A comparison of three variant calling pipelines using simulated data
Author(s) -
Nguyen Van Tung,
Nguyễn Thị Kim Liên,
Nguyen Huy Hoang
Publication year - 2021
Publication title -
academia journal of biology
Language(s) - English
Resource type - Journals
eISSN - 2815-5920
pISSN - 2615-9023
DOI - 10.15625/2615-9023/16006
Subject(s) - computer science , pipeline (software) , pipeline transport , data mining , computational biology , biology , environmental engineering , engineering , programming language
Advances in next generation sequencing allow us to do DNA sequencing rapidly at a relatively low cost. Multiple bioinformatics methods have been developed to identify genomic variants from whole genome or whole exome sequencing data. The development of better variant calling methodologies is limited by the difficulty of assessing the accuracy and completeness of a new method. Normally, computational methods can be benchmarked using simulated data which allows us to generate as much data as desired and under controlled scenarios. In this study, we compared three variant calling pipelines: Samtools/VarScan, Samtools/Bcftools, and Picard/GATK using two simulated datasets.
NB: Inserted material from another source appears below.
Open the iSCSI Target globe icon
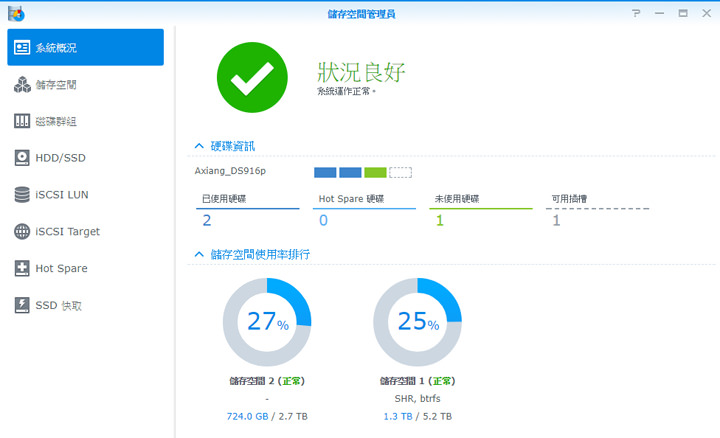Image resolution: width=720 pixels, height=438 pixels. click(x=22, y=231)
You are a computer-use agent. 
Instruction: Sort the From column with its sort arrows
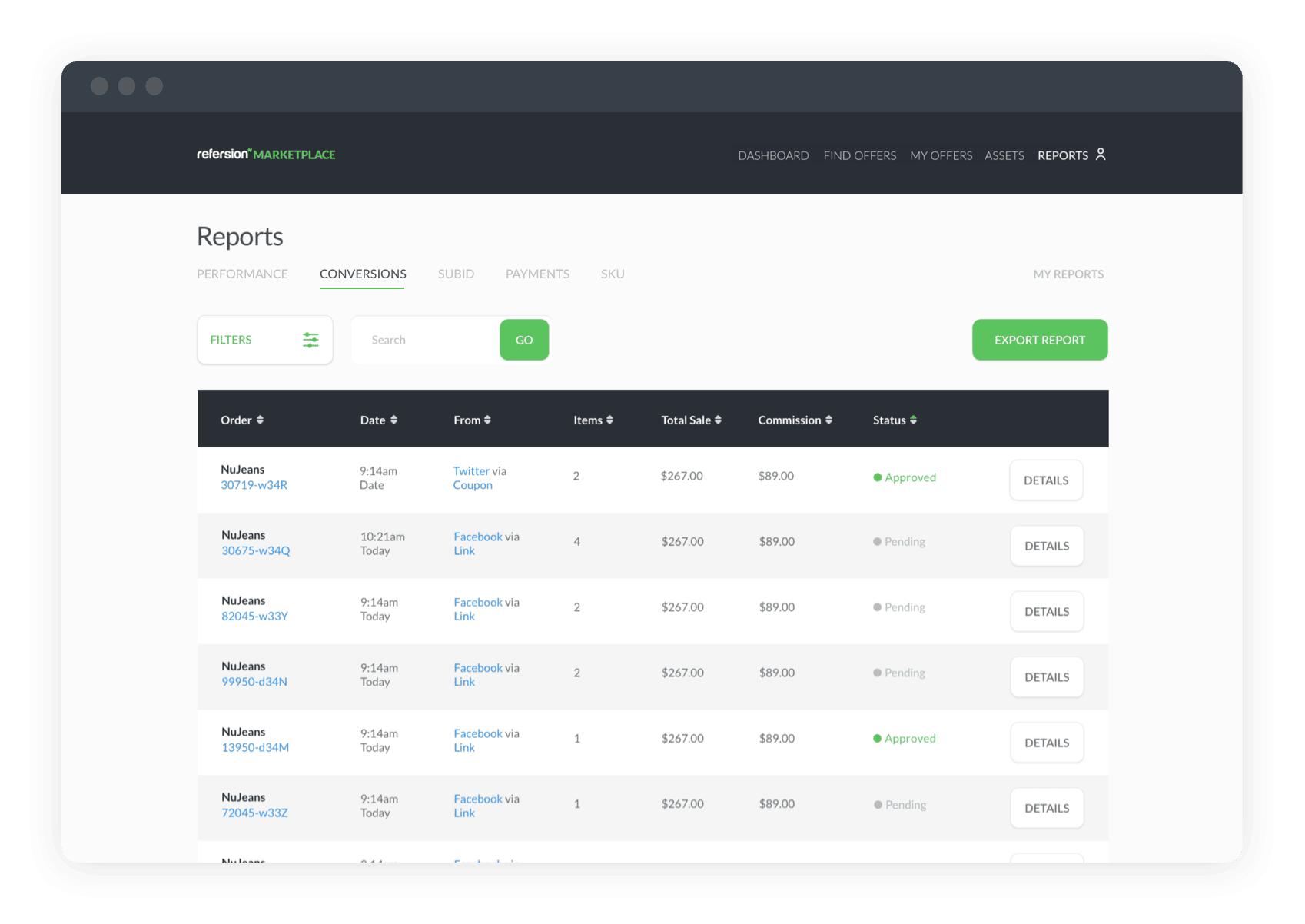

The result showed a significant difference between the three pipelines in two cases. In Chromosome 6 dataset, GATK and Bcftools pipelines detected more than 90% of variants. Meanwhile, only 82.19% of mutations were detected by VarScan. In NA12878 datasets, the result showed GATK pipeline was more sensitive than Bcftools and Varscan pipeline. All pipelines showed a high Positive Predictive Value. Moreover, by a measure of run time, VarScan was the highest pipeline but GATK has an option for multithreading which is a way to make a program run faster. Therefore, GATK is more effective than Bcftools and Varscan to variant calling with a lower coverage dataset.